Low-Order and High-Order Reactor Modeling at CCPC
The CCPC utilizes both low-order and high-order models of reactors. Low-order models use simplified approximations of complexity to enable more computationally feasible methods. High-order models capture full or near full complexity but require computationally intensive methods.
The complexity of biomass feedstocks is extremely high and very difficult to fully capture in high-order modeling, so the CCPC uses a combination of high-order and low-order modeling to capture the biocomplexity yet produce models that are computationally feasible even for larger-scale reactors. Both approaches to modeling integrate the particle-conversion models developed in the mesoscale efforts of the CCPC.
There are two types of CCPC high-order models:
- Computational fluid dynamics models
- Finite elemental models
Computational fluid dynamics models simulate the mass and heat transfer and chemical reactions occurring in fluidized bed reactors where the catalyst or biomass media physically move or flow in a fluid state inside the reactor while process gases flow through the reactor.
Fluidized bed reactors (Figure 1) are complex and result in dynamic flow or “fluidization” of the catalyst or biomass particles that can vary greatly depending on reactor design, process gas flow rates, temperature, and particle characteristics such as size, shape, and density. However, when designed properly, fluidized bed reactors can provide the optimal mixing of reactant gases and particles to achieve maximum conversion to desired products.
Finite element models simulate the mass and heat transfer and chemical reactions occurring in fixed-bed reactors where the catalyst or other reactor materials are stationary and the process gases flow over the catalyst “fixed bed.”
In both modeling approaches, close collaboration with experimentalists is necessary to ensure that the models accurately describe the physical experiments so that model-based predictions about future performance scenarios can be trusted.
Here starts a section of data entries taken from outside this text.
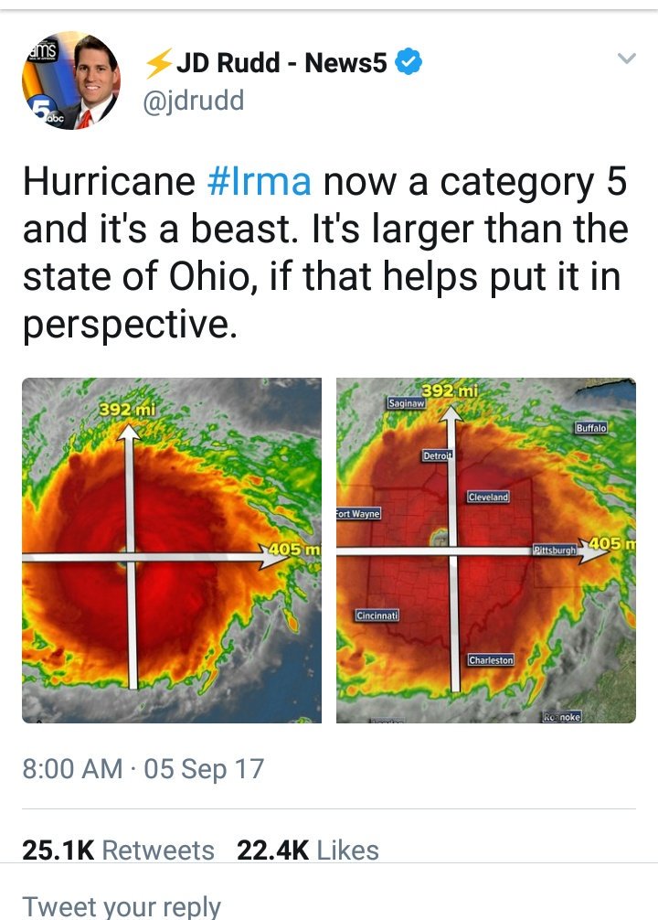Click the Charleston label on the map

(x=491, y=659)
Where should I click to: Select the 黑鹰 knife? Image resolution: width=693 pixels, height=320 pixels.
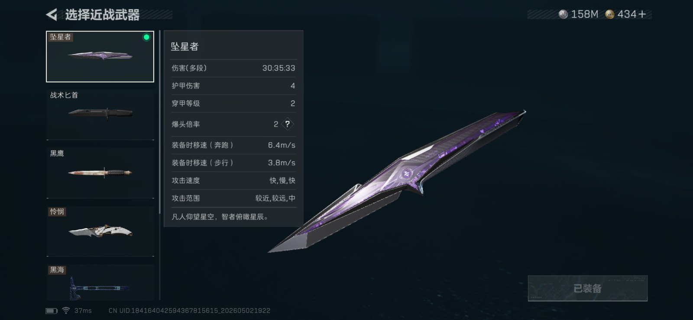[100, 173]
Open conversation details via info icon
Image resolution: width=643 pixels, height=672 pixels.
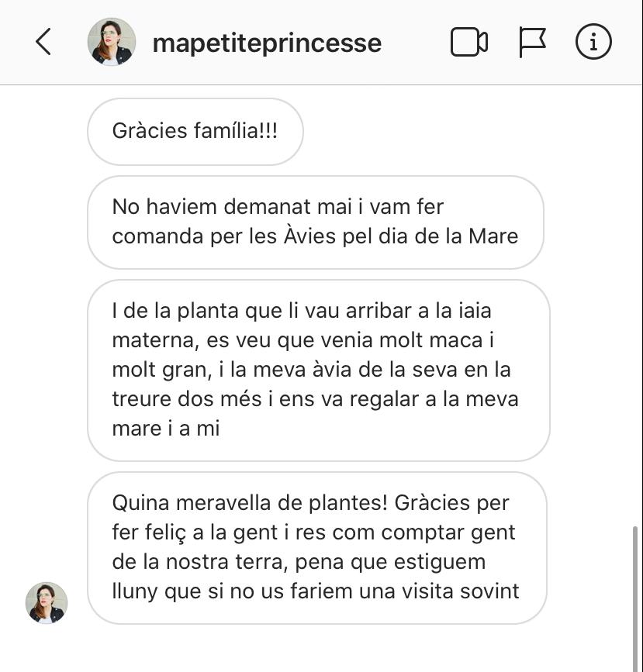coord(593,42)
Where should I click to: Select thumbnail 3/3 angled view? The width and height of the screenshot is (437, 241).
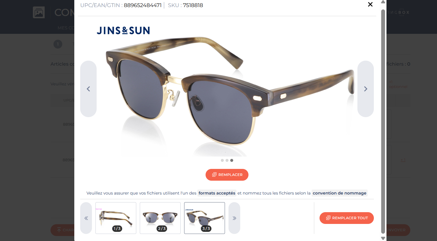[204, 218]
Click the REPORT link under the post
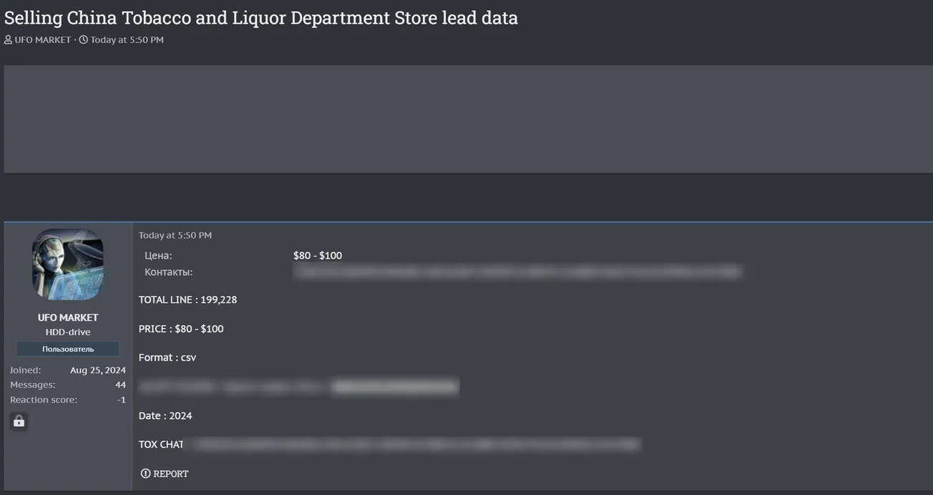 point(170,474)
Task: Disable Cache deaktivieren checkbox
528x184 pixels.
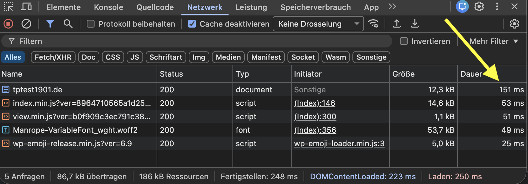Action: (192, 24)
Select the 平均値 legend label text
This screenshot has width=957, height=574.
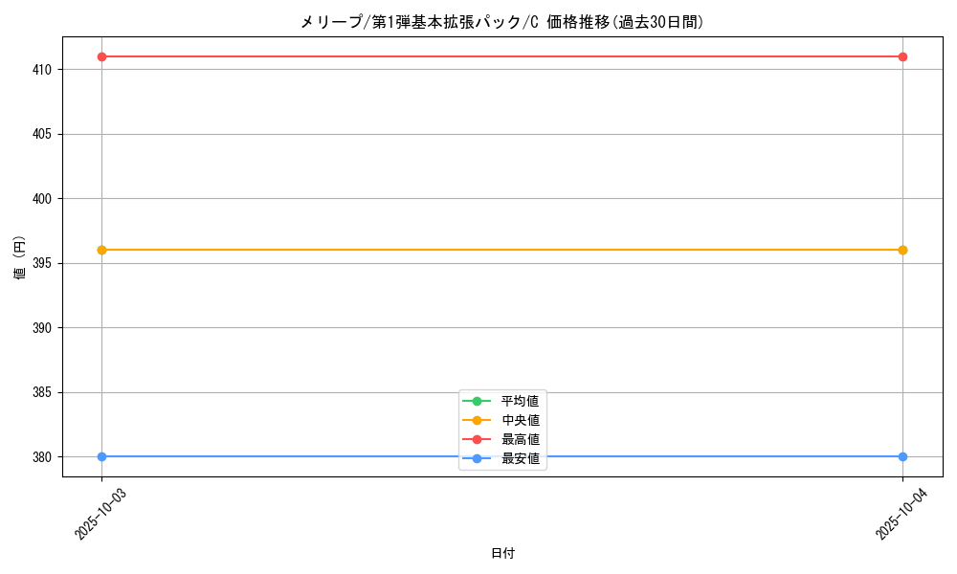(x=520, y=401)
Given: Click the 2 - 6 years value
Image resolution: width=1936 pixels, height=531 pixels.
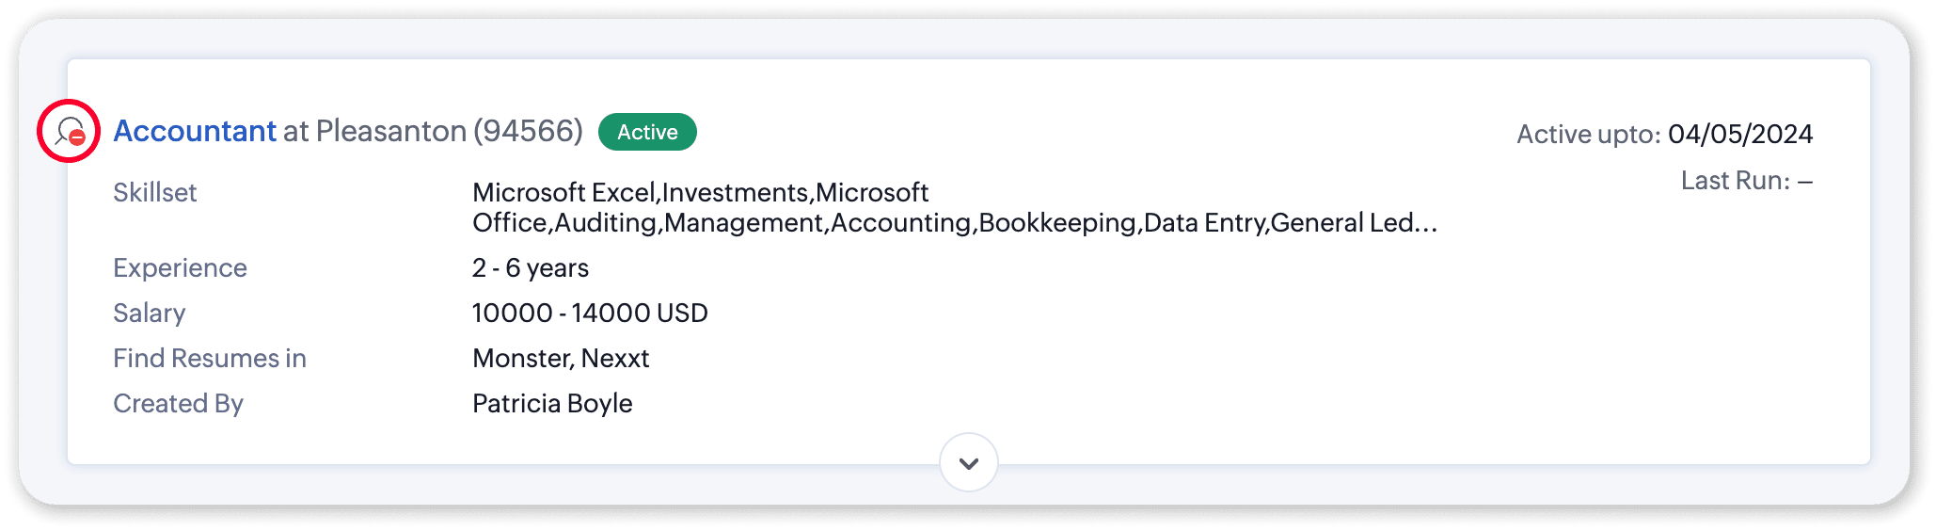Looking at the screenshot, I should [x=531, y=268].
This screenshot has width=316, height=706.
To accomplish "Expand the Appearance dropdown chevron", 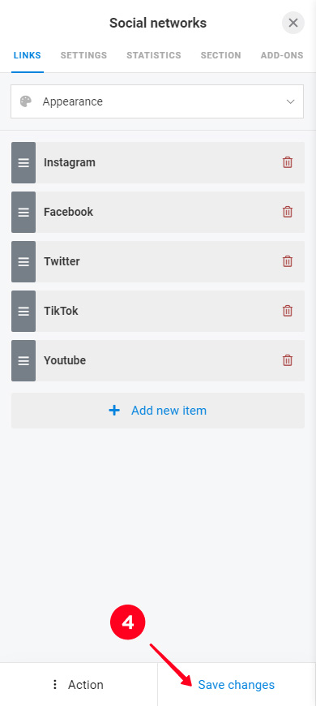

The process of comparing model-based results to experimental results is known as “model validation.”
Modeling Reactors for Converting Biomass to Fuels
In the process of converting biomass to fuels, multiple steps are involved depending on the conversion pathway. The CCPC has developed models of two reactors that are used in series in a biomass-to-fuel pathway known as ex situ catalytic fast pyrolysis.
The first reactor is a fluidized bed reactor where biomass is thermochemically converted into pyrolysis oil vapors, char, and light gases. The oil vapors are the primary product of interest, but the oil contains high levels of oxygen and needs to be deoxygenated in a downstream catalytic reactor.
Thus, a second reactor called a catalytic upgrading reactor utilizes a catalyst to remove oxygen from the oil for further refining into transportation fuels readily compatible with U.S. fuel infrastructure.